Ives Ensemble

Ives Ensemble

Ives Ensemble, Muziekgebouw aan ‘t IJ, Amsterdam

Artistic Director John Snijders’ idea for this concert was to feature composers who, at some point in their career, emigrated from their place of birth. There were world premieres of works by Kunsu Shim (born in Korea, resident in Germany), Tom Johnson (born in Colorado, resident in Paris) and Robert Manthey (born in New Jersey, resident in the Netherlands) as well as Dutch premieres of works by Gyula Csapó (born in Hungary, studied in the USA and settled in Canada) and Clarence Barlow (born in Calcutta, now living in California). The concert closed with a 1993 work by Iannis Xenakis, who was born in Greece, but who lived in Paris most of his professional life.

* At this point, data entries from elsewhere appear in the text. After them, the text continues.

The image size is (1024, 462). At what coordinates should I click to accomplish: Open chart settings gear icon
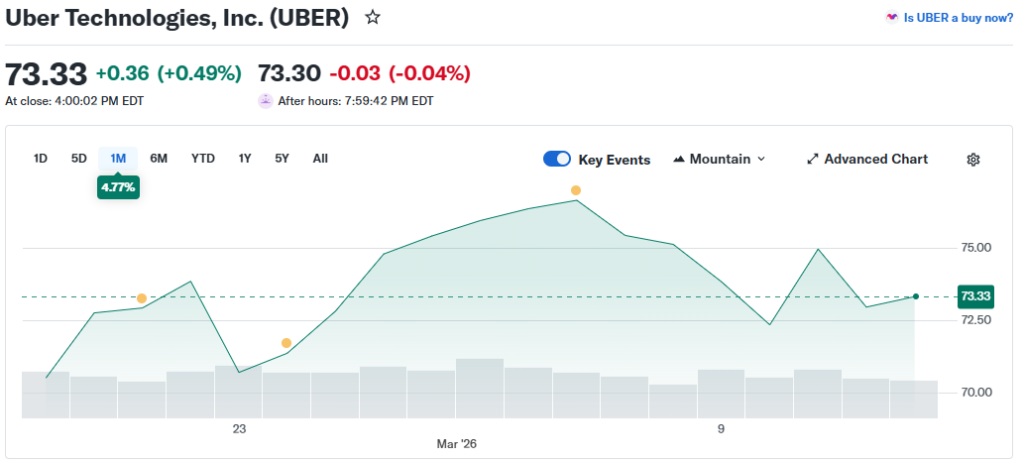[x=973, y=159]
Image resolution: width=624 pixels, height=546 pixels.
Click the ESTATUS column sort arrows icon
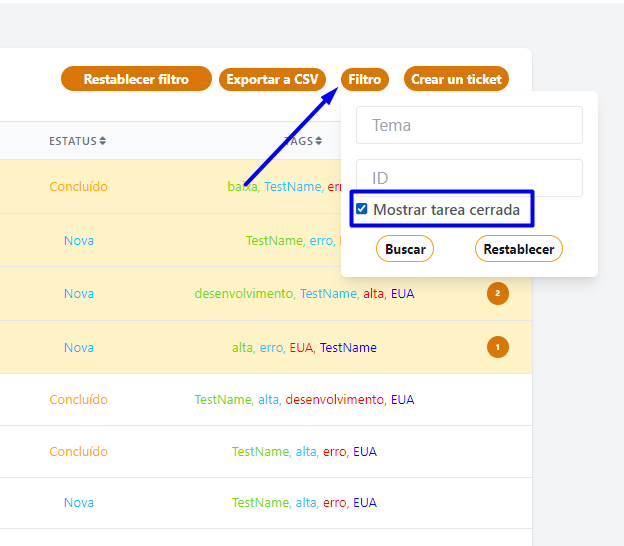point(102,141)
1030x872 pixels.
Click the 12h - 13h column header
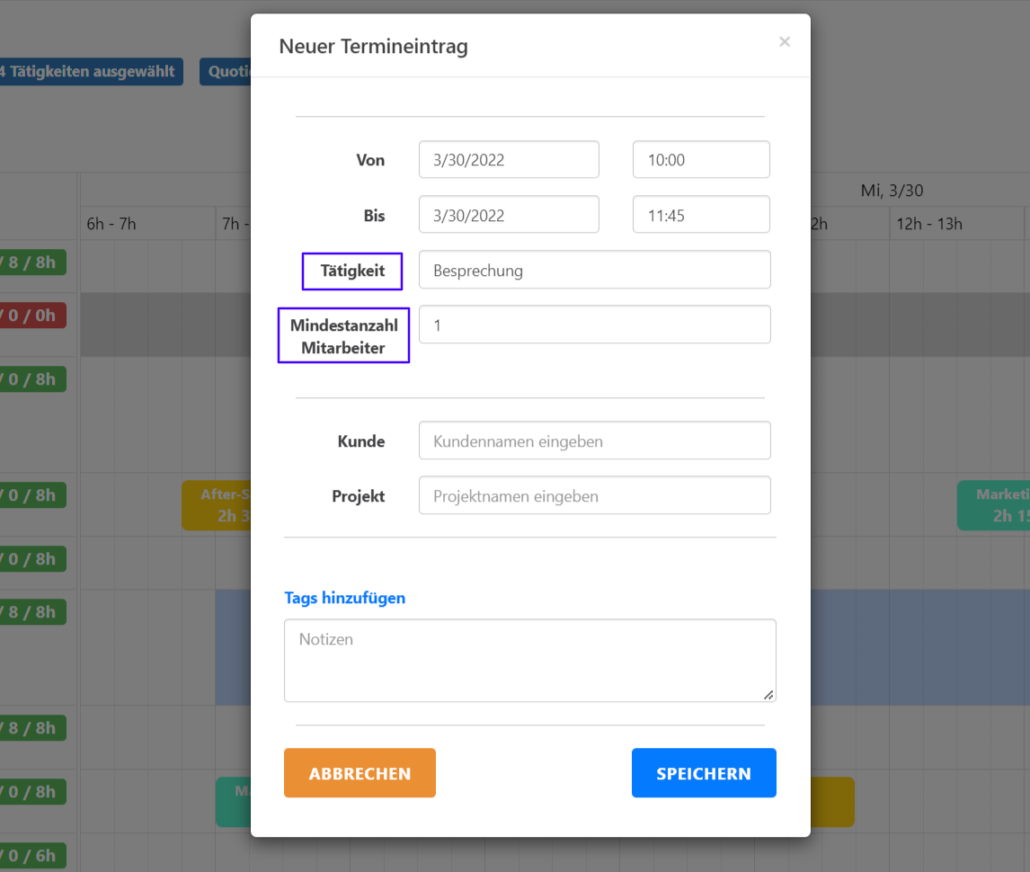(x=929, y=224)
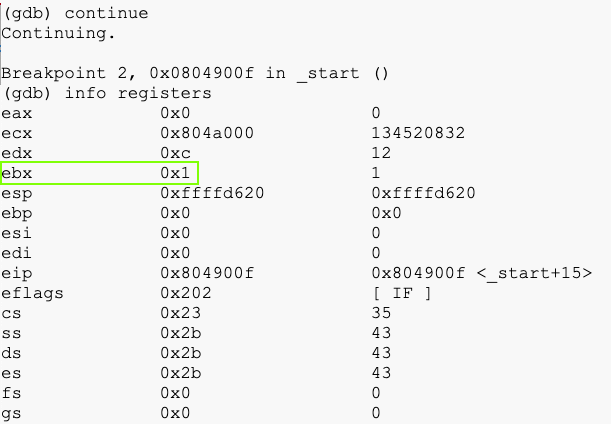Screen dimensions: 611x424
Task: Select the esi register name
Action: [17, 233]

Kunsu Shim’s für Ives Ensemble (2007) was a somewhat duplicitous opener. Shim immediately focused the ear with a beautifully orchestrated gesture of exquisite fragility: a stratospherically high pitch, quietly sustained by a flute and string quintet and underpinned by a pianissimo bass drum tremolo. After a pause, the gesture was repeated. Another long pause, a very brief flutter of notes, and the piece was over. I was (and remain) ambiguous about this seemingly throwaway finish – was it a gentle lesson in impermanence, or a callous betrayal of such fine opening material, and, by implication, a betrayal of the audience?

Gyula Csapó’s multi-sectional Tundragobelin (2002), for clarinet, piano, viola and cello, occasionally echoed the characteristic stasis of late works by the composer’s former teacher, Morton Feldman, through skewed repetition and continuous sensitive revoicing and reorchestration of harmony. These sections I found rewarding, but there were also long tracts of rather cluttered, unfocused gestural writing, and these tended to monopolise the work.

I was charmed by Clarence Barlow’s 2002 ensemble work Sachets des ciseaux Insatiables (‘bags of insatiable scissors’ or perhaps ‘bags of insatiable cut-ups’). It moved, with strange but evident inevitability, from dense, up-tempo, polyrhythmic activity to a more transparent polyrhythmic texture. This texture, which was characterised by a slit drum tala, segued, somewhat bizarrely, into an arrangement of The Beatles’ ‘Michelle’, in which the trumpet held the melody and the rest of the ensemble provided a rich contrapuntal accompaniment.

The most elegant compositional thinking of the evening came in the form of Tom Johnson’s Septet II (2009) for two flutes, oboe, clarinet, two violins and viola. An exhaustive exercise in permutation, its consistent modus operandi of chords, rest, chords, rest (and so on), was immersing.

Robert Manthey’s Music for Rocks and Clouds (2009) centred itself on a double bass and electric keyboard cantus firmus melody. The surrounding instrumental texture thinned out to reveal the cantus before building back up again, as if describing an inverted arc. The clarity of construction was impressive, but I could find no way to emotionally engage with the work.

Plektó (1993), by Iannis Xenakis, was well-chosen to end the concert. In its bold polyrhythms, heterophony and incisive percussion writing (realised with great panache by percussionist Arnold Marinissen), the work addressed itself directly to the viscera.

Snijders’ programme concept was an effective one. While the curation didn’t or couldn’t demonstrate the effect of geographical relocation on the composers’ work, there was coherence to the programming and an almost indescribable sense of cosmopolitan otherness.

Published on 1 February 2010

Garrett Sholdice is a composer and a director of the record label and music production company Ergodos.